§ **EXERCISE AIM**
Copy the text lines of the entries below word for word. Leave out the pictures.

§ **RECORDS FOR PROCESSING**
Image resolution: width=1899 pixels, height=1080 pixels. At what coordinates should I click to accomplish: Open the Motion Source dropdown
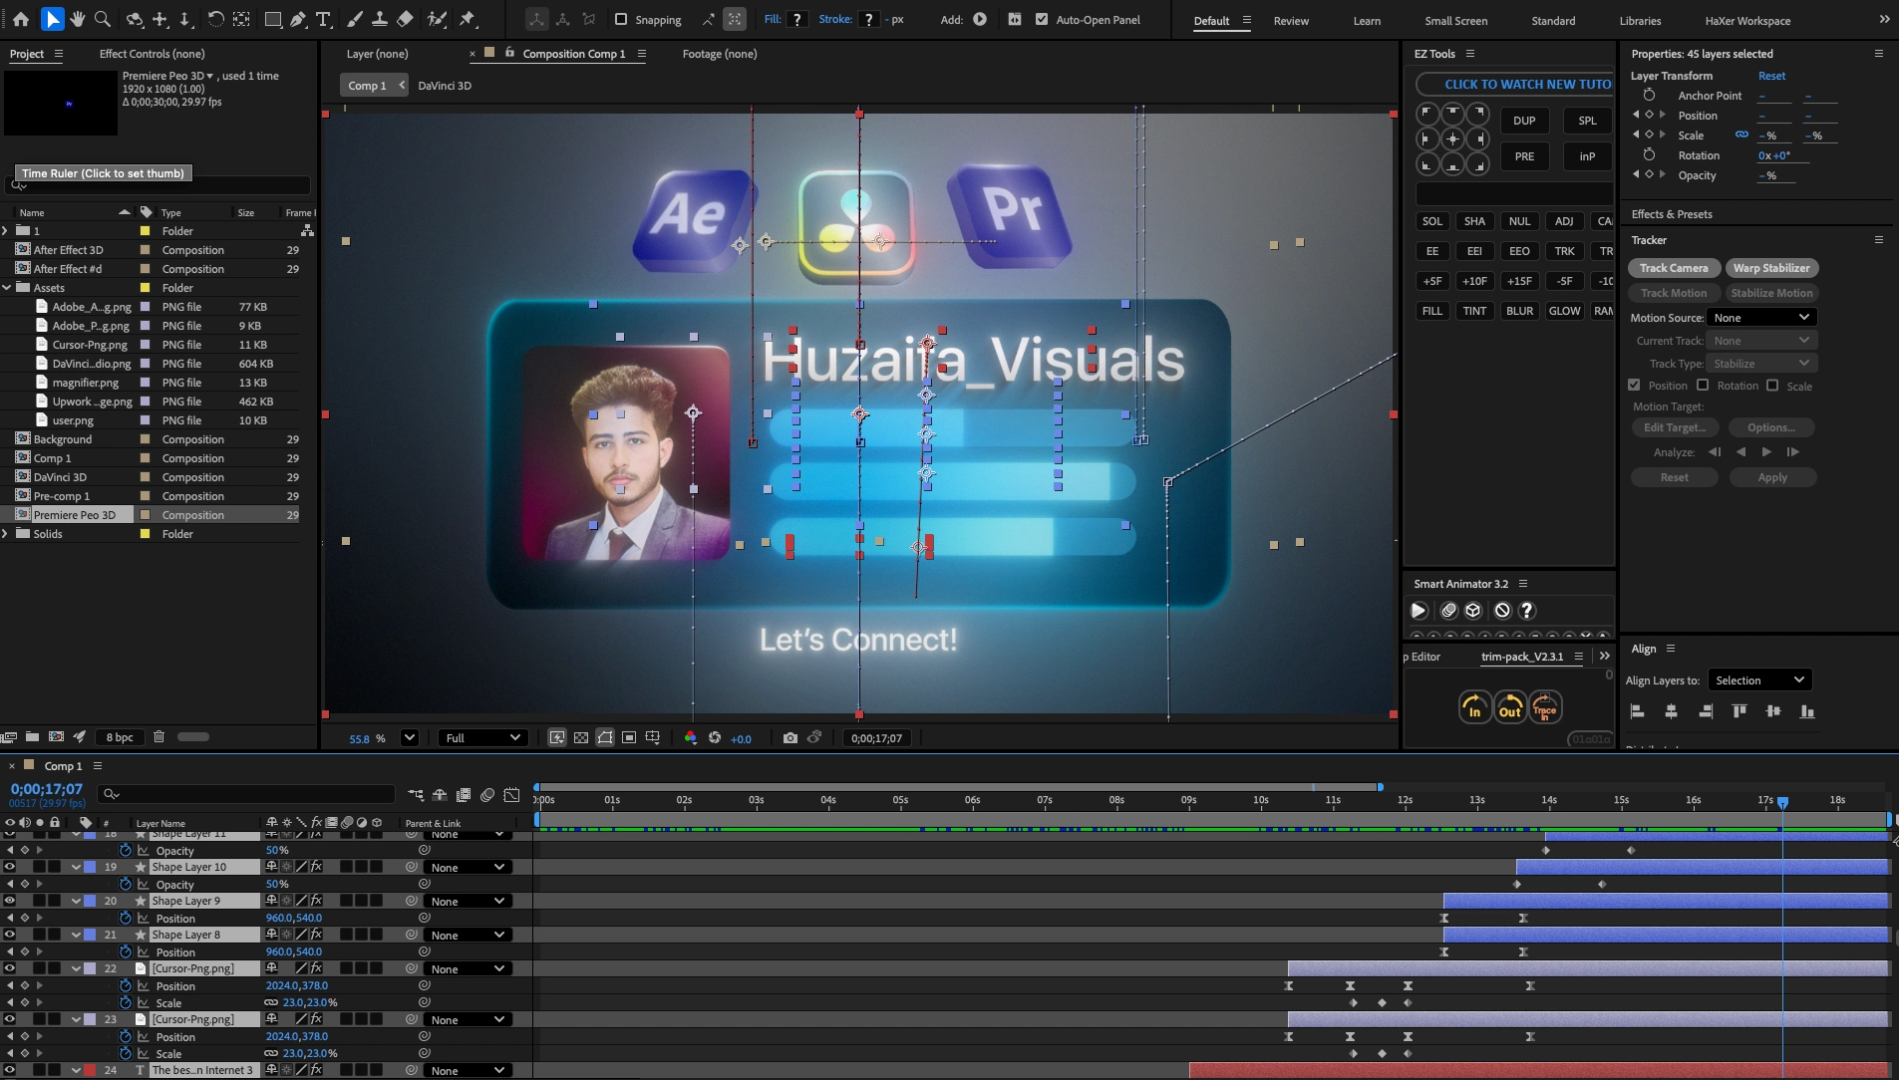click(1759, 317)
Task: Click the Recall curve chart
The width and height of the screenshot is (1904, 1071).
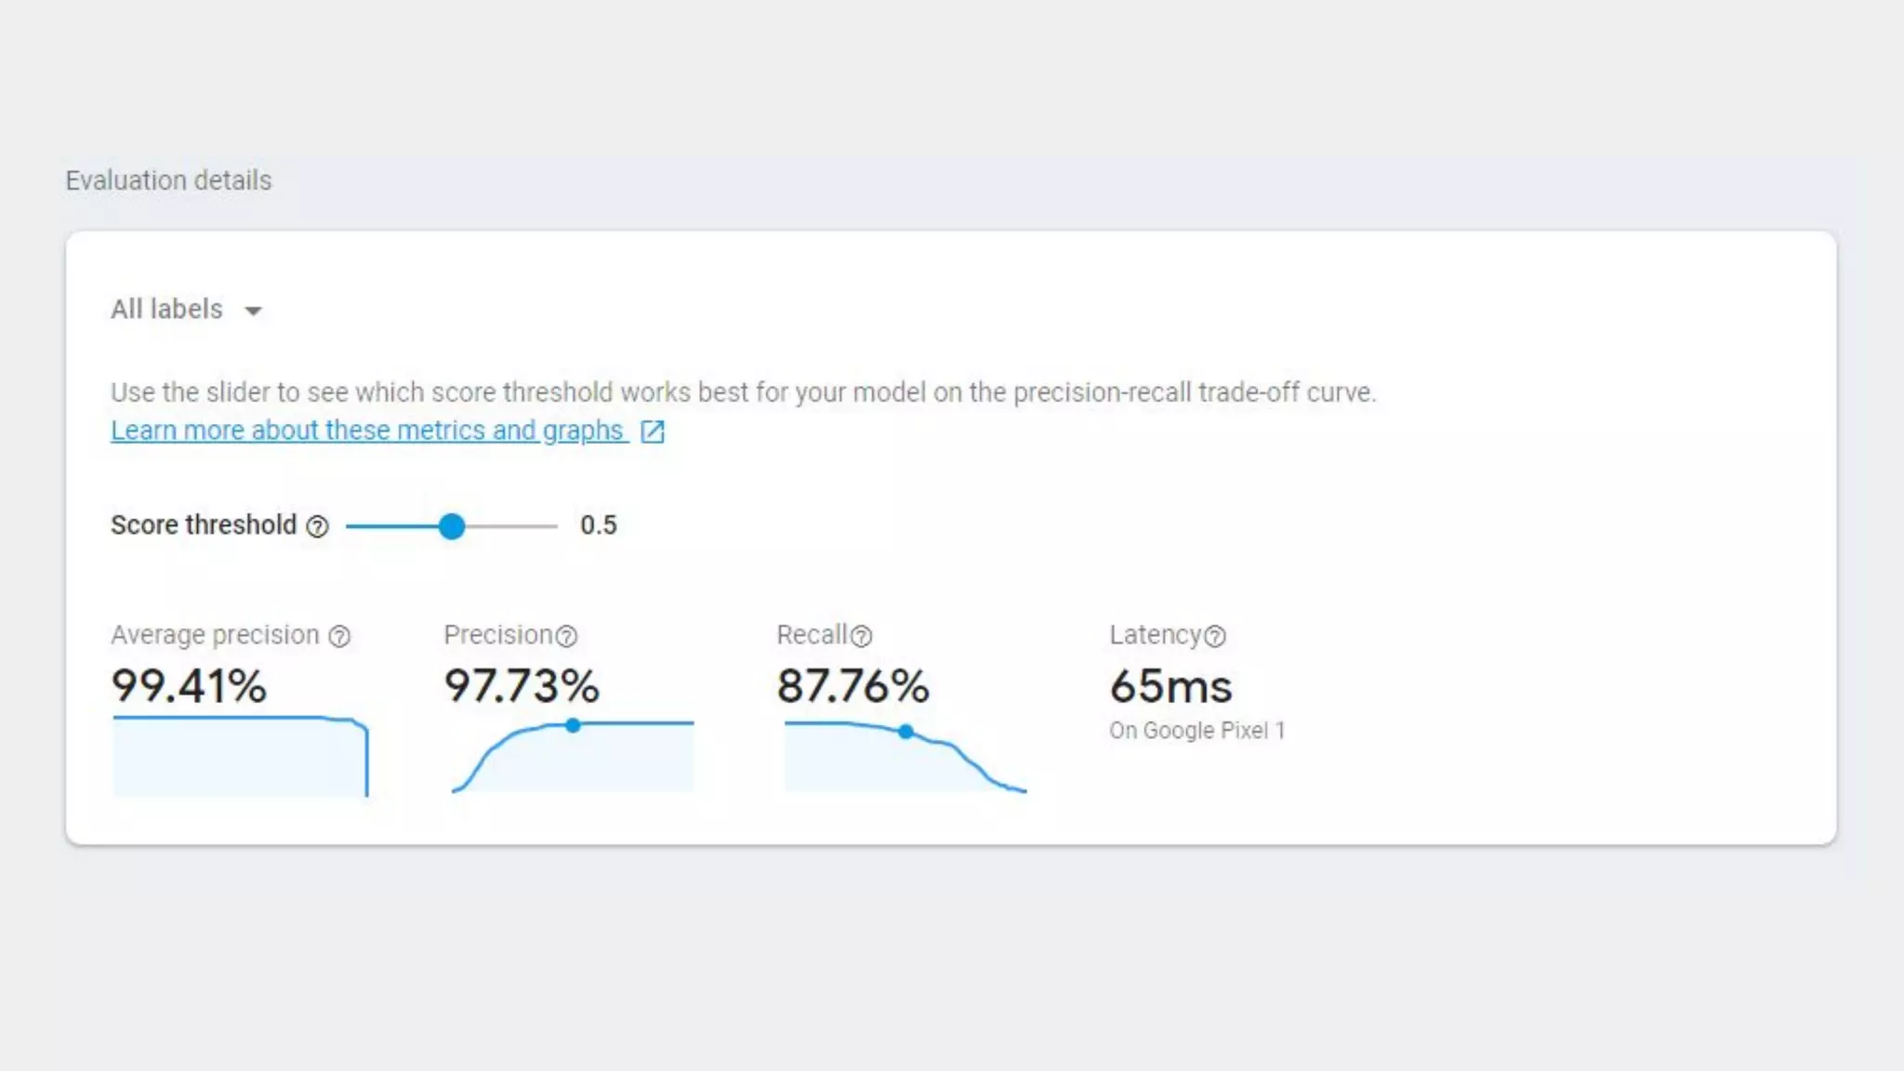Action: [x=906, y=756]
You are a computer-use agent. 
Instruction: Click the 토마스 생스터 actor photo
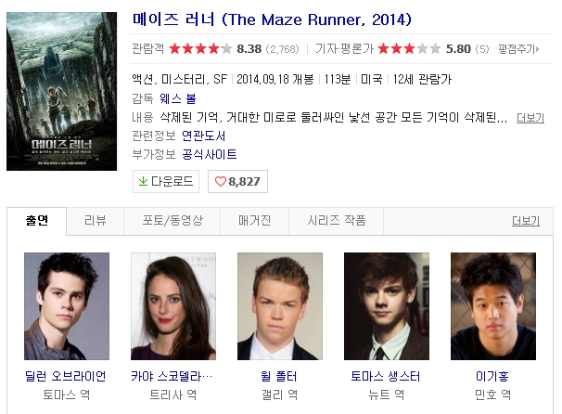pos(387,306)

§ **FULL RESPONSE**
Image resolution: width=1899 pixels, height=1080 pixels. At what coordinates should I click to accomplish: Open the Motion Source dropdown
click(1759, 317)
Task: Click the Recall curve chart
The width and height of the screenshot is (1904, 1071).
Action: [x=906, y=756]
You are a computer-use agent. 
Instruction: Click the 토마스 생스터 actor photo
pos(387,306)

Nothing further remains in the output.